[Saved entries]
------------------------------------------------

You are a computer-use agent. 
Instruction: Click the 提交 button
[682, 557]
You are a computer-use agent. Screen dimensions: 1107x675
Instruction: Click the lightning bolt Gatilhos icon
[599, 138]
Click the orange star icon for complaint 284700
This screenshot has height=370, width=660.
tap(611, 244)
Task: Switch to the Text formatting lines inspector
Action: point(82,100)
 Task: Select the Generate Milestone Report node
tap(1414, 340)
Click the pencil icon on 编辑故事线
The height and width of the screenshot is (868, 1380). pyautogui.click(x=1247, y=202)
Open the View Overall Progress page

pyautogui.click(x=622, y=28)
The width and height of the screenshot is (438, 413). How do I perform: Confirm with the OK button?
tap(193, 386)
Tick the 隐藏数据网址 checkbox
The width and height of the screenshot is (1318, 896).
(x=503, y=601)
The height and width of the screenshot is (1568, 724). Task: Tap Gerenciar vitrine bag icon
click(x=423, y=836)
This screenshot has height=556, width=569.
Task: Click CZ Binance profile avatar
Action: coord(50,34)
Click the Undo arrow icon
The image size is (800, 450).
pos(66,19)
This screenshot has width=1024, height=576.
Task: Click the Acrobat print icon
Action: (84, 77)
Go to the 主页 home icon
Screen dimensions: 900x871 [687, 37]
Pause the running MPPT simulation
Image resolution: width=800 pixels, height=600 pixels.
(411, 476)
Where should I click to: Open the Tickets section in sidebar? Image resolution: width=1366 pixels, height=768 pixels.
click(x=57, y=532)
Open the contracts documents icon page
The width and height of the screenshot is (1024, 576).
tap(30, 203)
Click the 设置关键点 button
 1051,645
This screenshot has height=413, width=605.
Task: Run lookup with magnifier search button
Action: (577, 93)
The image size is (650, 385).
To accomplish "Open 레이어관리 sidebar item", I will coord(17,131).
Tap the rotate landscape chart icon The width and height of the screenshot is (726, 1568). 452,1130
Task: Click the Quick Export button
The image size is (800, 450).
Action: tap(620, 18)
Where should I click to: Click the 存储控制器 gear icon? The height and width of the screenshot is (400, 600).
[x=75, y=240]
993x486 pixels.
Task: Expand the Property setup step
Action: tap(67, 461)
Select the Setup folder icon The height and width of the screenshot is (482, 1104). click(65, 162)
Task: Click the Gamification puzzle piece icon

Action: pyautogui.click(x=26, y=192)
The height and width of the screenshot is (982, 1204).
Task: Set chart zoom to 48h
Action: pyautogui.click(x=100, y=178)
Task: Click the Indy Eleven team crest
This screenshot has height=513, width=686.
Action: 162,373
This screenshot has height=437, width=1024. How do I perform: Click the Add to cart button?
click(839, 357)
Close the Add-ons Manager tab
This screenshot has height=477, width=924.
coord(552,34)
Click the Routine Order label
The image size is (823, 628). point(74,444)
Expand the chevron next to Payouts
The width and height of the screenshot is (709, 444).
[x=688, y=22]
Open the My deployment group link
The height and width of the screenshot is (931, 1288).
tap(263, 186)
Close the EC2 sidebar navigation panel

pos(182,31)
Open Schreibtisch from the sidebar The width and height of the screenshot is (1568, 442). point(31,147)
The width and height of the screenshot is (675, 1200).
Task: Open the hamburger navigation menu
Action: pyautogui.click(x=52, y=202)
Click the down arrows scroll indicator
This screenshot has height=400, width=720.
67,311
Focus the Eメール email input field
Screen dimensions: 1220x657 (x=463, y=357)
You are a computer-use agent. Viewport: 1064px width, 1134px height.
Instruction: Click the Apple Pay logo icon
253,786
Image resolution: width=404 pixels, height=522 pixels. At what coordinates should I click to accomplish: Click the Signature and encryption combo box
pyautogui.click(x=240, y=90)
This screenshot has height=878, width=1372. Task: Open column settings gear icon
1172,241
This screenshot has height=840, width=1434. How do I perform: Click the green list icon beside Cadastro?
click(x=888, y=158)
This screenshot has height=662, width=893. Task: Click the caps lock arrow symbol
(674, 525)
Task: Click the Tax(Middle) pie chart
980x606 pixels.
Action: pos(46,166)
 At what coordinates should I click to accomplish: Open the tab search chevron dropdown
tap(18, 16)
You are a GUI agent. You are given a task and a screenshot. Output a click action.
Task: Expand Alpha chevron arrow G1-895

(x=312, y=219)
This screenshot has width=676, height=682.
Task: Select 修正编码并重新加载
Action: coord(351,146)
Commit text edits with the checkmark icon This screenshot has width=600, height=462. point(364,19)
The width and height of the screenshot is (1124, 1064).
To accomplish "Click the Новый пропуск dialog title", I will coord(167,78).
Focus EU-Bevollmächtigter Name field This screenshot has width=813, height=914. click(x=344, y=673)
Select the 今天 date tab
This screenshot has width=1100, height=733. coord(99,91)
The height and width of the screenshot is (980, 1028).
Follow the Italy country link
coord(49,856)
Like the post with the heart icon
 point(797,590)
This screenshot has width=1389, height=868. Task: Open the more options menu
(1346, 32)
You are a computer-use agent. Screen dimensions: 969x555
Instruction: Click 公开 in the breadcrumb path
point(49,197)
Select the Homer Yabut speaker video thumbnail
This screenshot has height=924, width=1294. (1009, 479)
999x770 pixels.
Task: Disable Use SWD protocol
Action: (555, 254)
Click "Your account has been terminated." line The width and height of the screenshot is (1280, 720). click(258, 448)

------------------------------------------------

* _Work item_:
Could you reproduce, exactly, every line above from the line with "Click the down arrows scroll indicator" to the line with "Commit text edits", and no other line? Both ends count.

* _Written solution_:
Click the down arrows scroll indicator
This screenshot has height=400, width=720.
67,311
Focus the Eメール email input field
Screen dimensions: 1220x657 (x=463, y=357)
You are a computer-use agent. Viewport: 1064px width, 1134px height.
Instruction: Click the Apple Pay logo icon
253,786
Image resolution: width=404 pixels, height=522 pixels. At what coordinates should I click to accomplish: Click the Signature and encryption combo box
pyautogui.click(x=240, y=90)
This screenshot has height=878, width=1372. Task: Open column settings gear icon
1172,241
This screenshot has height=840, width=1434. How do I perform: Click the green list icon beside Cadastro?
click(x=888, y=158)
This screenshot has height=662, width=893. Task: Click the caps lock arrow symbol
(674, 525)
Task: Click the Tax(Middle) pie chart
980x606 pixels.
Action: pos(46,166)
 At what coordinates should I click to accomplish: Open the tab search chevron dropdown
tap(18, 16)
You are a GUI agent. You are given a task and a screenshot. Output a click action.
Task: Expand Alpha chevron arrow G1-895

(x=312, y=219)
This screenshot has width=676, height=682.
Task: Select 修正编码并重新加载
Action: coord(351,146)
Commit text edits with the checkmark icon This screenshot has width=600, height=462. point(364,19)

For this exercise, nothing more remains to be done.